The James Webb Space Telescope has revealed that a strange, lemon-shaped planet orbiting a millisecond pulsar at extraordinary speed has an atmosphere made of helium laced with diamond-forming carbon molecules — a bizarre chemical environment that has left astronomers struggling for analogues in the known universe.

The planet, designated PSR J2322-2650b, orbits its host pulsar — a rapidly spinning neutron star — once every 7.8 hours, completing nearly three full orbits every Earth day. At that proximity to the pulsar, the planet is subject to intense gravitational forces that distort its shape from a sphere into a prolate ellipsoid, or lemon shape, with the ends pointing toward and away from the star elongated by tidal stress.

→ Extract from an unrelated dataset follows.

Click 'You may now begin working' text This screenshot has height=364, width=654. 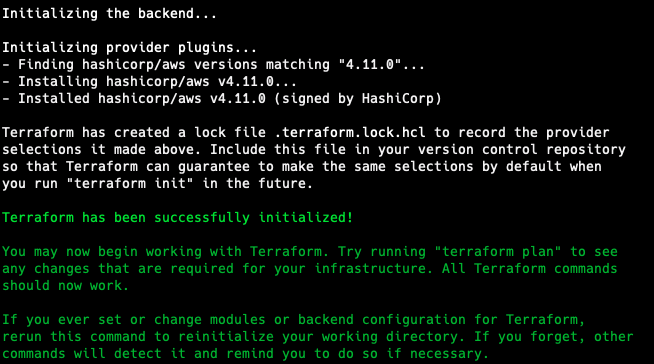[x=102, y=252]
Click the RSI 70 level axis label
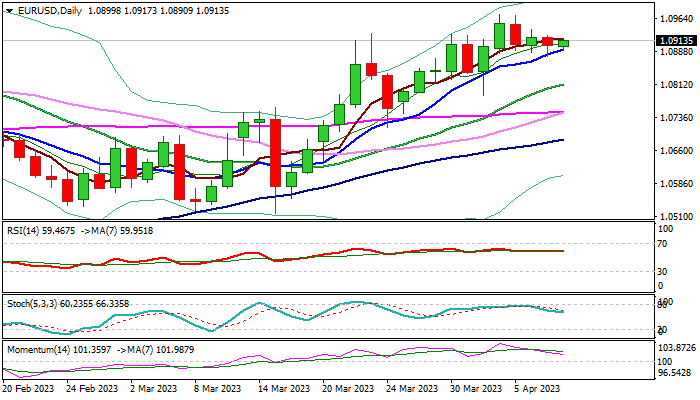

The planet itself is roughly the mass of Jupiter compressed into a smaller volume, and appears to have been stripped of its outer gas layers by the radiation environment of the pulsar over millions of years.

Michael Zhang, a graduate researcher at the University of Chicago who led the JWST analysis, described the atmosphere as unlike anything seen before. Spectroscopic observations from JWST identified helium as the dominant atmospheric component, alongside molecular signatures consistent with carbon compounds including C2 and C3 molecules — the same carbon clusters that form the precursors to diamond synthesis in laboratory settings.

"What the heck is this?" was how co-author Peter Gao of the Carnegie Institution for Science described the team's initial reaction when the spectral data came back. The presence of both helium and these carbon molecules in the same atmosphere does not match any known planetary type. The researchers hypothesize that the carbon originates from the planet's interior, possibly vaporized from a carbon-rich mantle and mixed upward into the helium-dominated outer envelope.

Millisecond pulsars form through a different evolutionary path than ordinary neutron stars. They begin as normal pulsars that gradually slow down, then are "spun up" again to rapid rotation by accreting mass from a companion star in a binary system. This process, called recycling, often leaves behind companion objects that are the stripped remnants of the donor star — white dwarfs, exotic carbon planets, or in some cases the kind of transitional object that PSR J2322-2650b appears to represent.

The JWST findings add detail to a growing catalogue of exotic planetary environments discovered around stellar remnants. Previous studies have identified planets around pulsars since the early 1990s — in fact, the first confirmed exoplanet detection in history was around a pulsar — but the atmospheric characterization capability that JWST provides is entirely new. For the first time, astronomers can not only detect that a pulsar companion exists but begin to understand its chemistry.

Zhang and colleagues said the results, published in a peer-reviewed journal, raise questions about whether the diamond-precursor carbon in the atmosphere of PSR J2322-2650b might eventually condense under the right conditions, raising the intriguing if speculative possibility of a world raining carbon crystals through its alien skies.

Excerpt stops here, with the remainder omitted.